Entries showing where items appear
════
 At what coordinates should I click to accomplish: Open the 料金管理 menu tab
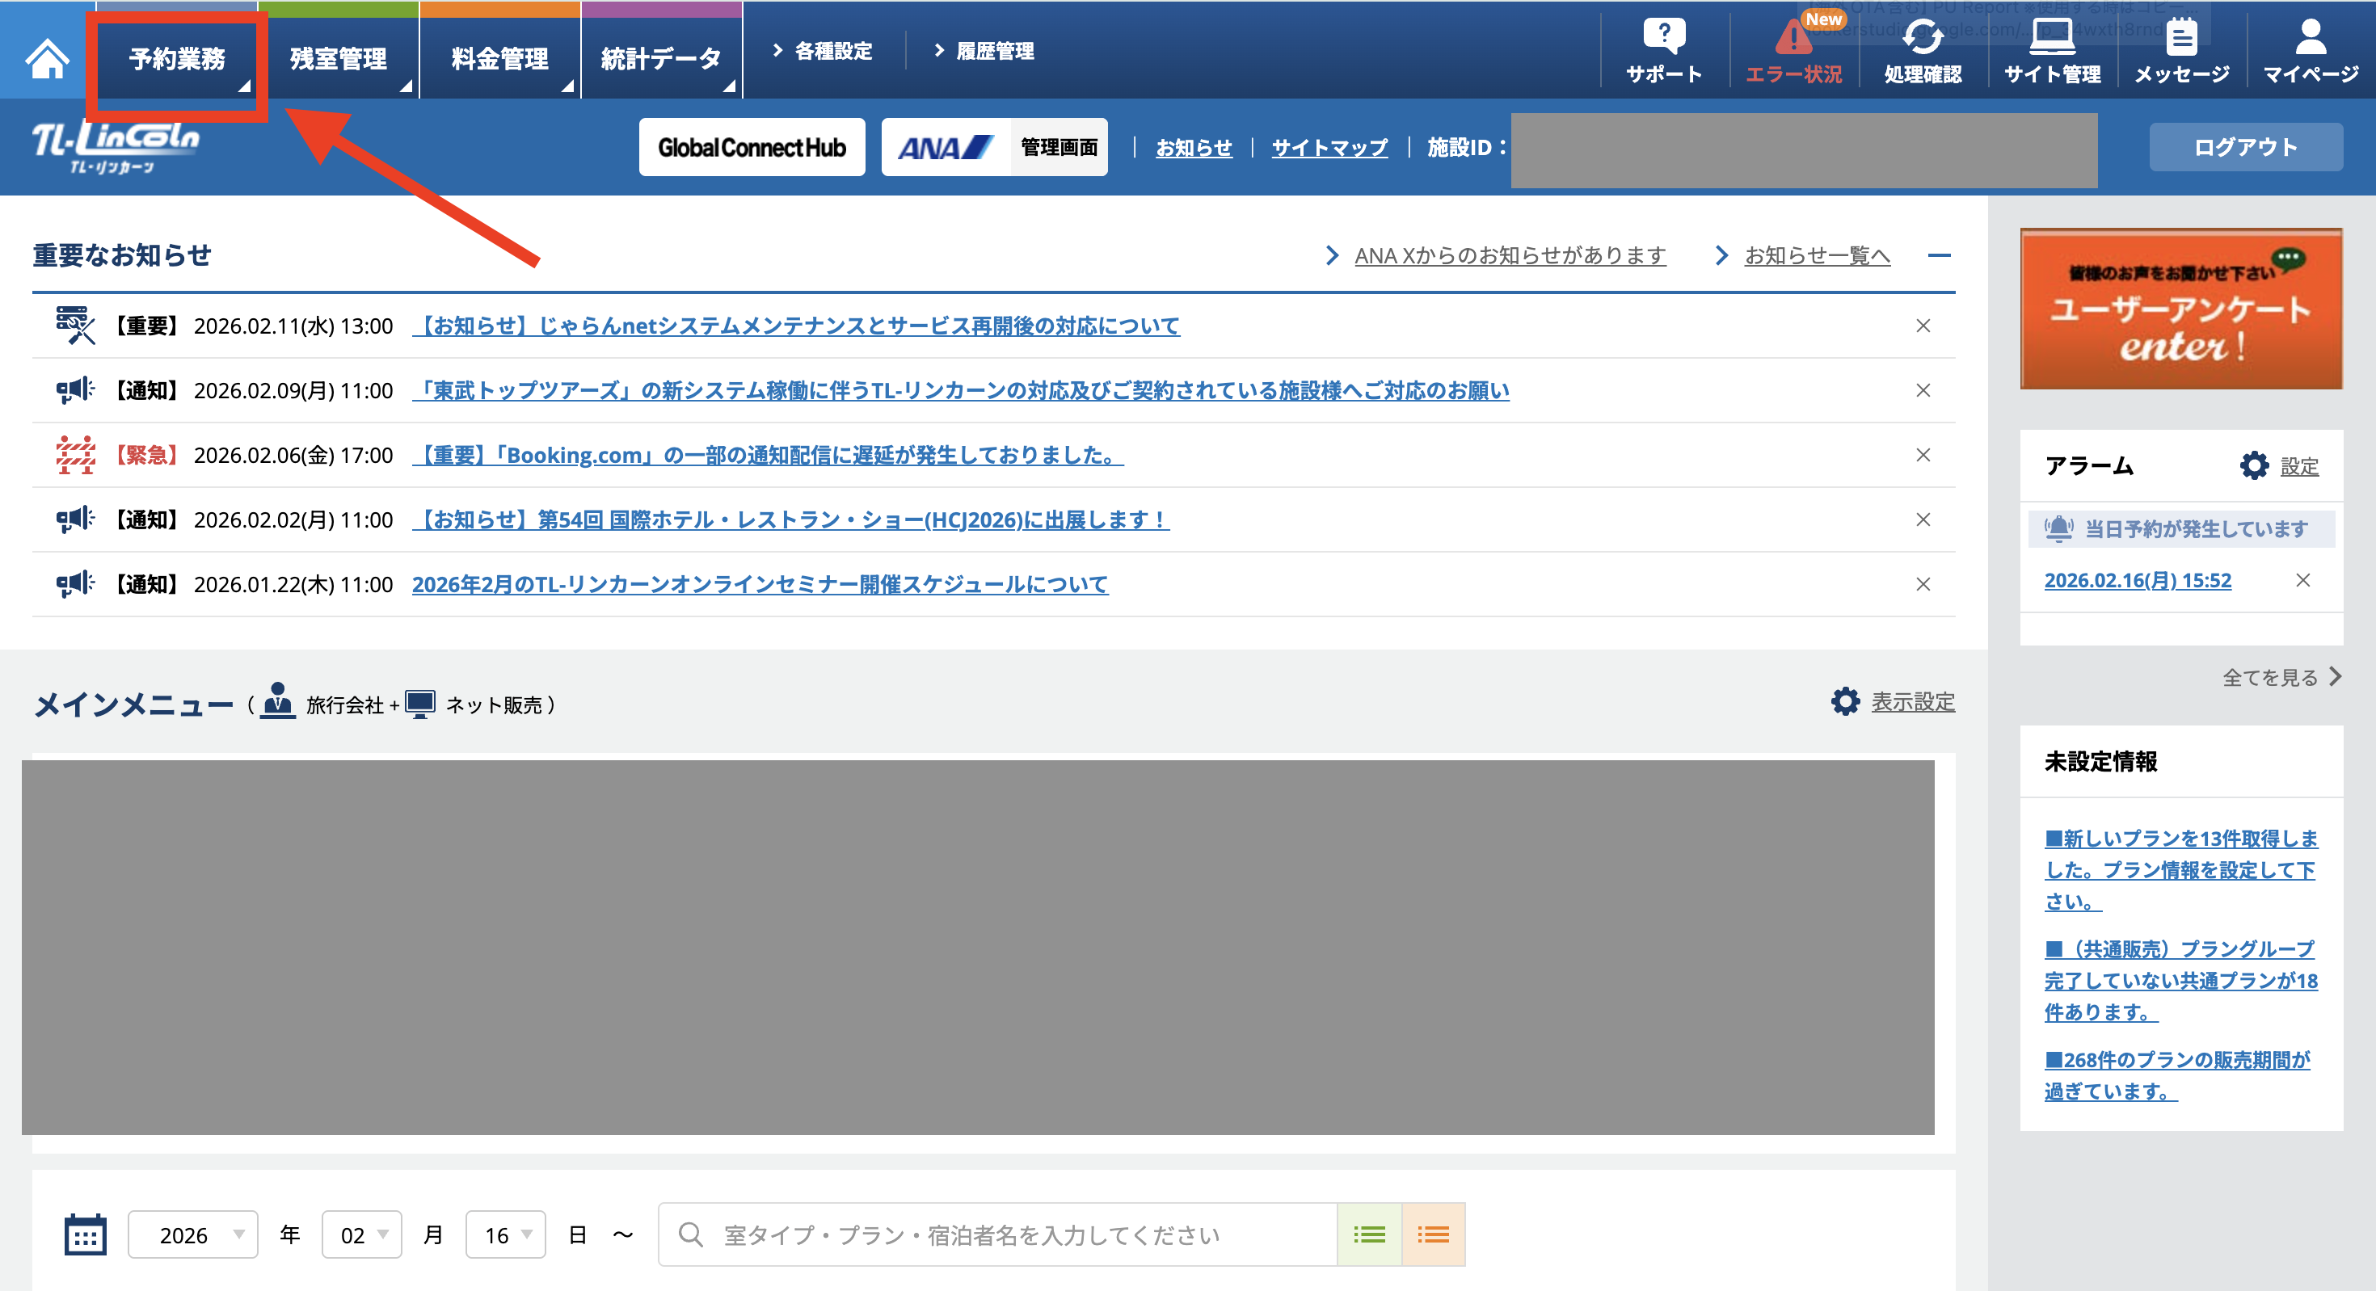coord(500,59)
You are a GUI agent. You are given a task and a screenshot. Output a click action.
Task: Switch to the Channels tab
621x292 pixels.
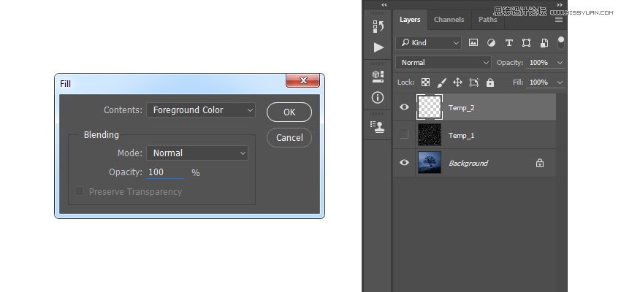pos(449,20)
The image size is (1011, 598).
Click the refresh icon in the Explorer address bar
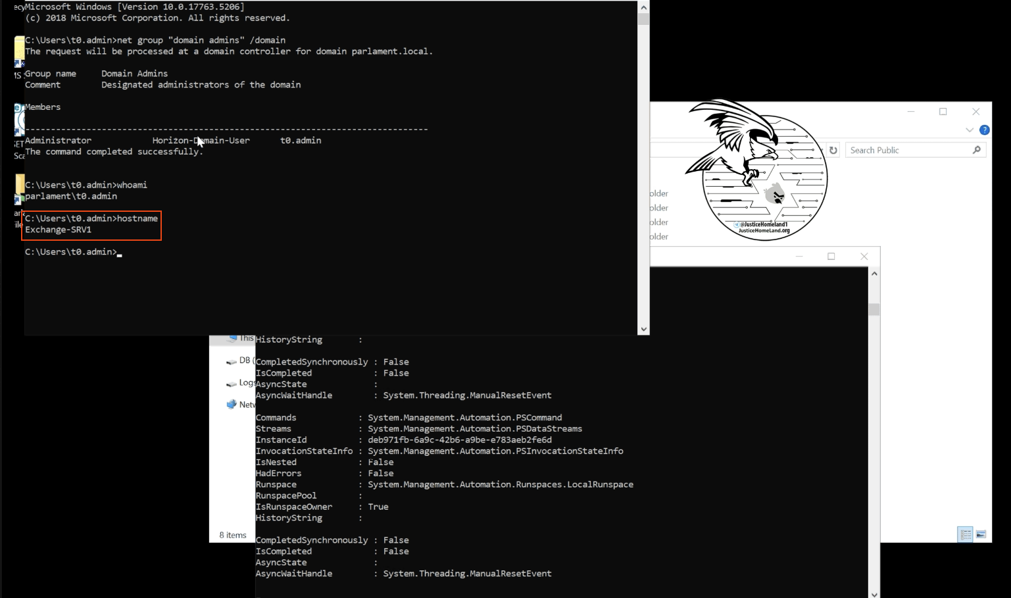833,149
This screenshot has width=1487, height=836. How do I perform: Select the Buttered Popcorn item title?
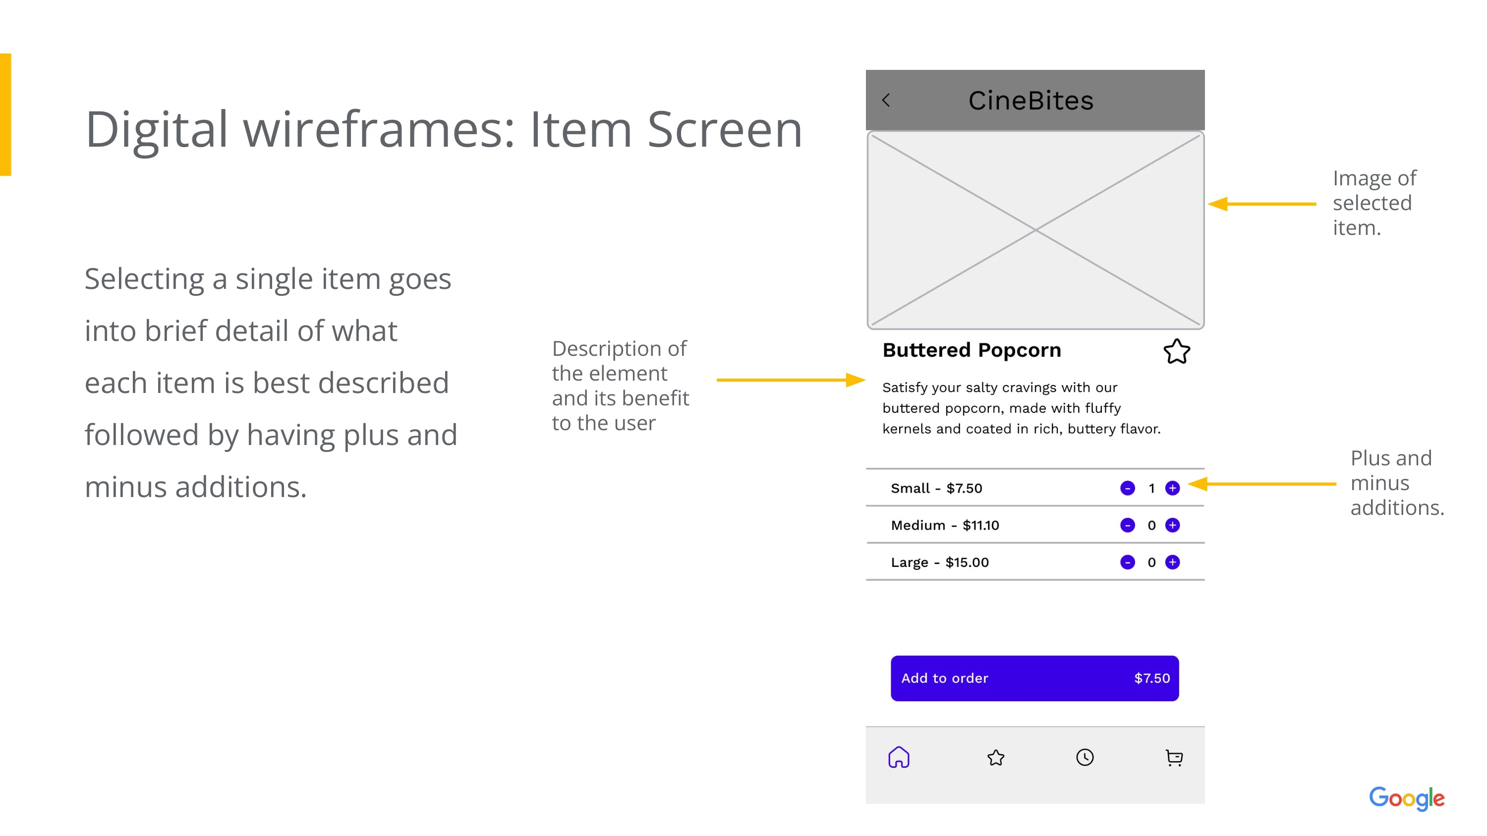click(x=972, y=350)
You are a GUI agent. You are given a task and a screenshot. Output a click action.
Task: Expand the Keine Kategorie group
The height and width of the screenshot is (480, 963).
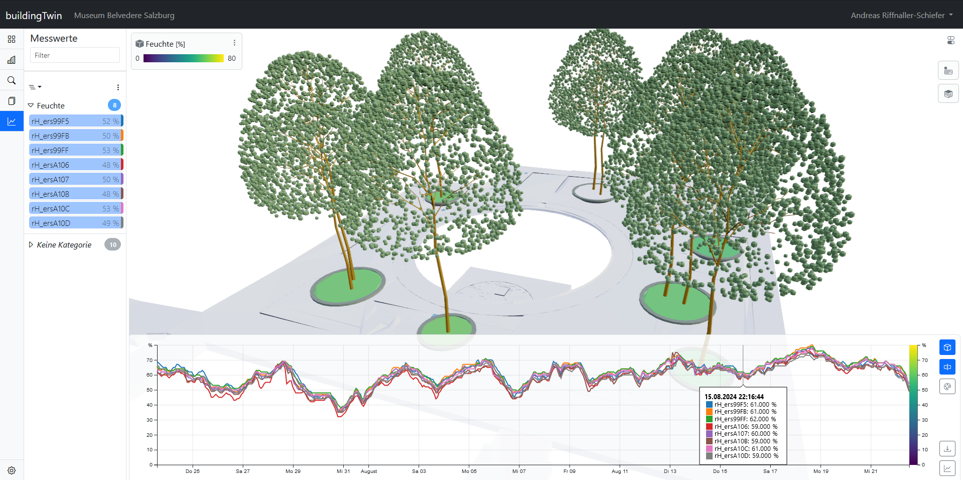tap(31, 245)
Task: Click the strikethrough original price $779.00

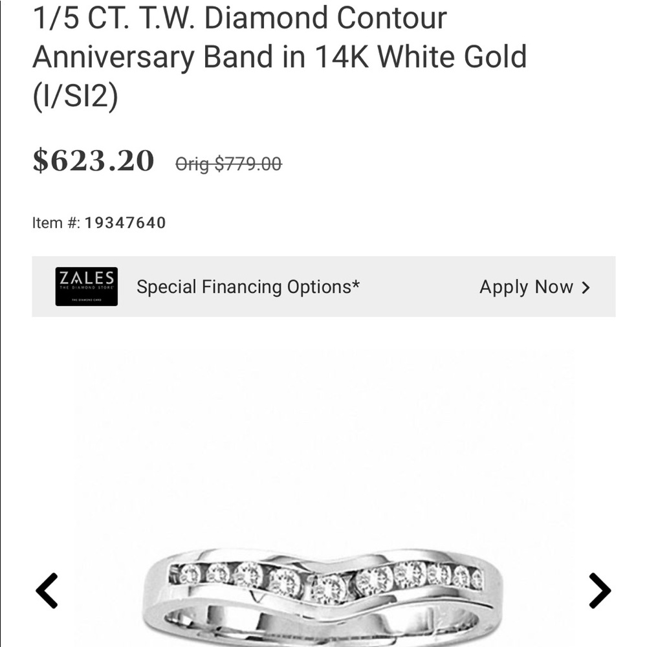Action: coord(228,163)
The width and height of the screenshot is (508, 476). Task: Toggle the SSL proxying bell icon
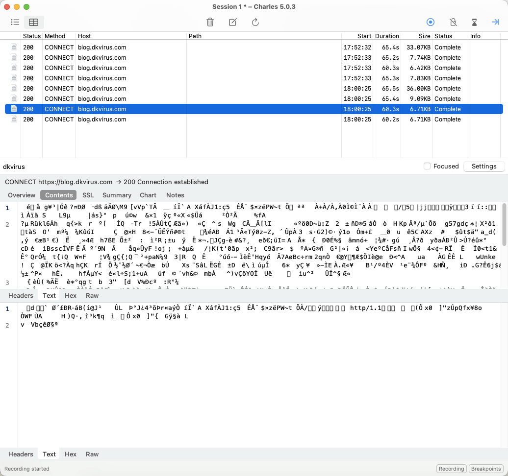pos(453,22)
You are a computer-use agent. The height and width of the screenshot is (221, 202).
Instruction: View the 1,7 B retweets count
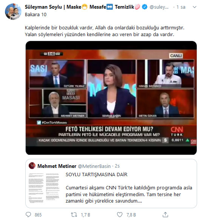[86, 215]
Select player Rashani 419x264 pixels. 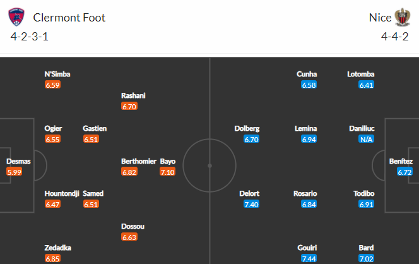133,95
════
Copy the data word for word, beginning at its first line and continuing through the line that contains "pos(453,22)". Leave the pictures out of your copy.

**The completed task**
 At what coordinates should I click to accomplish: Open the 料金管理 menu tab
coord(500,59)
You are a GUI agent. You are given a task and a screenshot. Output a click action.
Task: Switch to the Channels tab
621x292 pixels.
pos(449,20)
The image size is (1011, 598).
Click the refresh icon in the Explorer address bar
833,149
This screenshot has width=1487, height=836. How do I perform: Select the Buttered Popcorn item title?
click(x=972, y=350)
You are a GUI agent. You are given a task and a screenshot. Output a click action.
Task: Expand the Keine Kategorie group
The height and width of the screenshot is (480, 963).
tap(31, 245)
Task: Click the strikethrough original price $779.00

Action: coord(228,163)
The width and height of the screenshot is (508, 476). Task: Toggle the SSL proxying bell icon
pos(453,22)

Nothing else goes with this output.